In Commodities Markets oil prices were steady on Monday as a rising U.S. rig count pointed to further increases in American output, marking one of the few factors tamping back crude in an otherwise bullish environment. Brent crude oil futures were at $74.07 per barrel, unchanged from their last close. U.S. West Texas Intermediate (WTI) crude futures were down 3 cents at $68.37 a barrel. U.S. drillers added five oil rigs drilling for new production in the week ended April 20, bringing the total count to 820, highest since March 2015. The rising rig numbers point to further increases in U.S. crude production, which is already up a quarter since mid-2016 to a record 10.54 million barrels per day (bpd).

 

In US Equity Markets stocks fell on Friday, as Apple led a decline in technology stocks on concerns about weak iPhone demand and investors worried about the impact of a rise in U.S. bond yields. Apple fell 3.8 percent and was the biggest drag on the major indexes after Morgan Stanley estimated weak demand for its latest iPhones, adding to fears raised by Taiwan Semiconductor of softer smartphone sales. Microsoft, Intel and Cisco were the other big decliners, leading to a 1.6 percent decline on the S&P technology index, its third straight day of decline.

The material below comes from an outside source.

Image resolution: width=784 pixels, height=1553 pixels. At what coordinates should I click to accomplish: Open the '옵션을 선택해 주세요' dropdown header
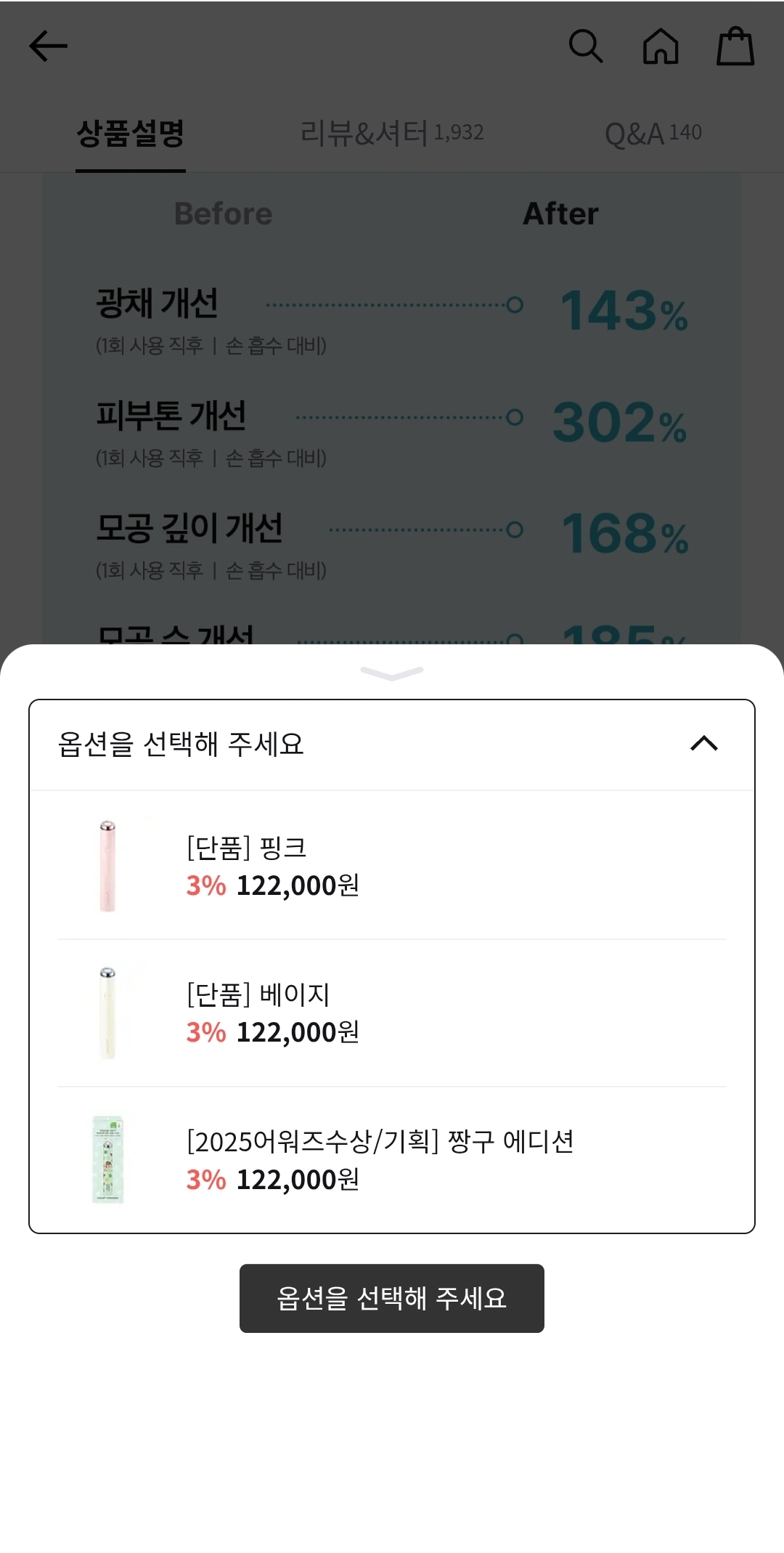(181, 745)
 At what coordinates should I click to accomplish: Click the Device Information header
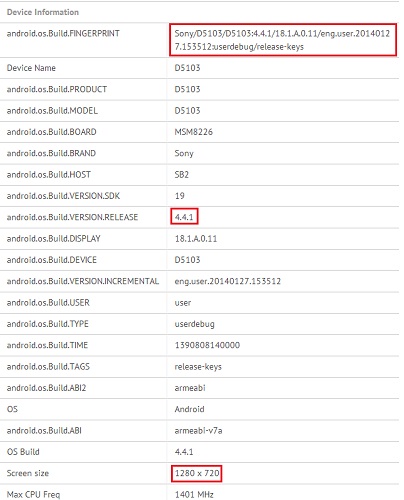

The S&P 500 was down 0.89 percent, at 2,669.16 and the Nasdaq Composite was down 1.27 percent, at 7,146.23.

 

In Bond Markets the 10-year Treasury yield reached its highest level since March 21 as the bond selloff continued for a second day on Friday, driving the yield curve steeper after two weeks of flattening. The supply of Treasury notes is set to increase with auctions of the two-year, five-year and seven-year bonds this week. The two-year Treasury yield was last at 2.449 percent, above its last close. The 10-year Treasury yield was last at 2.945 percent, a monthly high, though still below the 2.957 percent of Feb. 21, which was the highest level since January 2014.